[[ INFORMATION, beginning ]]

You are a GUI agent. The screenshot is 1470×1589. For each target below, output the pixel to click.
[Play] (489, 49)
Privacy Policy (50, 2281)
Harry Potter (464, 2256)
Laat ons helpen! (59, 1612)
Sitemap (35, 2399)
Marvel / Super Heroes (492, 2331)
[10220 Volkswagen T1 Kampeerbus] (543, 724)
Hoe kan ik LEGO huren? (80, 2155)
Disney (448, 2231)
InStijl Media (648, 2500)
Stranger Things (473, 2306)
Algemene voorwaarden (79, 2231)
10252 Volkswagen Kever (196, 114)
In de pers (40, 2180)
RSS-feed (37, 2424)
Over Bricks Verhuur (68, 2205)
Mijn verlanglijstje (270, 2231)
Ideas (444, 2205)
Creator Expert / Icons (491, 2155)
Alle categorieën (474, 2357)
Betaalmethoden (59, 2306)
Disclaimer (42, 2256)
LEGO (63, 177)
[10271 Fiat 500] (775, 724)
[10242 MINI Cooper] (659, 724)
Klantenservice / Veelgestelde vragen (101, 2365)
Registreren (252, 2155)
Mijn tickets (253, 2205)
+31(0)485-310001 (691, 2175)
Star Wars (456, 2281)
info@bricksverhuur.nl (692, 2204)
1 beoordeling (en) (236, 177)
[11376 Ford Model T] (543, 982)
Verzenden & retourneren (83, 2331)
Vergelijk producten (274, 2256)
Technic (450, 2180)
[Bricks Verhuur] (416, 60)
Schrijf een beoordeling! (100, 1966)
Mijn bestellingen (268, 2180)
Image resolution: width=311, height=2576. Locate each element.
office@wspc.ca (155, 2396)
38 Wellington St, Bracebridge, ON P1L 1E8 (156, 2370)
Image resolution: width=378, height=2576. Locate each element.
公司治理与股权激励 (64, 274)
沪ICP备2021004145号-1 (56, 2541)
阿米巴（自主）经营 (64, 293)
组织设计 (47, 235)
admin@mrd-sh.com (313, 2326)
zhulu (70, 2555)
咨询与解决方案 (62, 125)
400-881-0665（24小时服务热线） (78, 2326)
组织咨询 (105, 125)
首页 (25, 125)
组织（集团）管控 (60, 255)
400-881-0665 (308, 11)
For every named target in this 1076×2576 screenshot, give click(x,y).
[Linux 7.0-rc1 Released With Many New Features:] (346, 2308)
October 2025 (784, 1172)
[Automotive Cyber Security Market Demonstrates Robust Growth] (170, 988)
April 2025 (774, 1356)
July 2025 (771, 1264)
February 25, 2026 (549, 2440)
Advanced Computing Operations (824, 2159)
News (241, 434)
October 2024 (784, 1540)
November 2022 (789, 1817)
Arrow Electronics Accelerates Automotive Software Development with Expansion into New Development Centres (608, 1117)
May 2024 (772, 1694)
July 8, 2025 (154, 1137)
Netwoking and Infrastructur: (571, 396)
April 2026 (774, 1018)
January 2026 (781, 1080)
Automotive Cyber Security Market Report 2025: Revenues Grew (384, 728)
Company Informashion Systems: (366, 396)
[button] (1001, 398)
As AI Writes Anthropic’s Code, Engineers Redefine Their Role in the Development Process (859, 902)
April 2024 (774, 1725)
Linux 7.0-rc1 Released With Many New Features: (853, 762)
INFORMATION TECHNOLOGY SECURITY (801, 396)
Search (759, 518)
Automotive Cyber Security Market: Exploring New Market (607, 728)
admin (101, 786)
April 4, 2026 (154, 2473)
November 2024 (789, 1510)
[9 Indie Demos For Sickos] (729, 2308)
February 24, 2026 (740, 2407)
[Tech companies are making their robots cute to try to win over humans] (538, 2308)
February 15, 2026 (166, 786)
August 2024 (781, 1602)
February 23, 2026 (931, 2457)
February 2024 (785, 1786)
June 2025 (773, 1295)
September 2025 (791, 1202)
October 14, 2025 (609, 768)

[[ INFORMATION, end ]]

All lines above between those holding "Registreren (252, 2155)" and "June 2025 (773, 1295)", inclusive, must be set down unchanged, and no other line may be included.

Registreren (252, 2155)
Mijn tickets (253, 2205)
+31(0)485-310001 (691, 2175)
Star Wars (456, 2281)
info@bricksverhuur.nl (692, 2204)
1 beoordeling (en) (236, 177)
[11376 Ford Model T] (543, 982)
Verzenden & retourneren (83, 2331)
Vergelijk producten (274, 2256)
Technic (450, 2180)
[Bricks Verhuur] (416, 60)
Schrijf een beoordeling! (100, 1966)
Mijn bestellingen (268, 2180)
Image resolution: width=311, height=2576. Locate each element.
office@wspc.ca (155, 2396)
38 Wellington St, Bracebridge, ON P1L 1E8 (156, 2370)
Image resolution: width=378, height=2576. Locate each element.
公司治理与股权激励 (64, 274)
沪ICP备2021004145号-1 (56, 2541)
阿米巴（自主）经营 (64, 293)
组织设计 (47, 235)
admin@mrd-sh.com (313, 2326)
zhulu (70, 2555)
咨询与解决方案 (62, 125)
400-881-0665（24小时服务热线） (78, 2326)
组织咨询 (105, 125)
首页 (25, 125)
组织（集团）管控 (60, 255)
400-881-0665 (308, 11)
For every named target in this 1076×2576 screenshot, give click(x,y).
[Linux 7.0-rc1 Released With Many New Features:] (346, 2308)
October 2025 (784, 1172)
[Automotive Cyber Security Market Demonstrates Robust Growth] (170, 988)
April 2025 (774, 1356)
July 2025 (771, 1264)
February 25, 2026 (549, 2440)
Advanced Computing Operations (824, 2159)
News (241, 434)
October 2024 (784, 1540)
November 2022 (789, 1817)
Arrow Electronics Accelerates Automotive Software Development with Expansion into New Development Centres (608, 1117)
May 2024 (772, 1694)
July 8, 2025 (154, 1137)
Netwoking and Infrastructur: (571, 396)
April 2026 (774, 1018)
January 2026 (781, 1080)
Automotive Cyber Security Market Report 2025: Revenues Grew (384, 728)
Company Informashion Systems: (366, 396)
[button] (1001, 398)
As AI Writes Anthropic’s Code, Engineers Redefine Their Role in the Development Process (859, 902)
April 2024 (774, 1725)
Linux 7.0-rc1 Released With Many New Features: (853, 762)
INFORMATION TECHNOLOGY SECURITY (801, 396)
Search (759, 518)
Automotive Cyber Security Market: Exploring New Market (607, 728)
admin (101, 786)
April 4, 2026 (154, 2473)
November 2024 (789, 1510)
[9 Indie Demos For Sickos] (729, 2308)
February 24, 2026 (740, 2407)
[Tech companies are making their robots cute to try to win over humans] (538, 2308)
February 15, 2026 (166, 786)
August 2024 (781, 1602)
February 23, 2026 (931, 2457)
February 2024 (785, 1786)
June 2025 (773, 1295)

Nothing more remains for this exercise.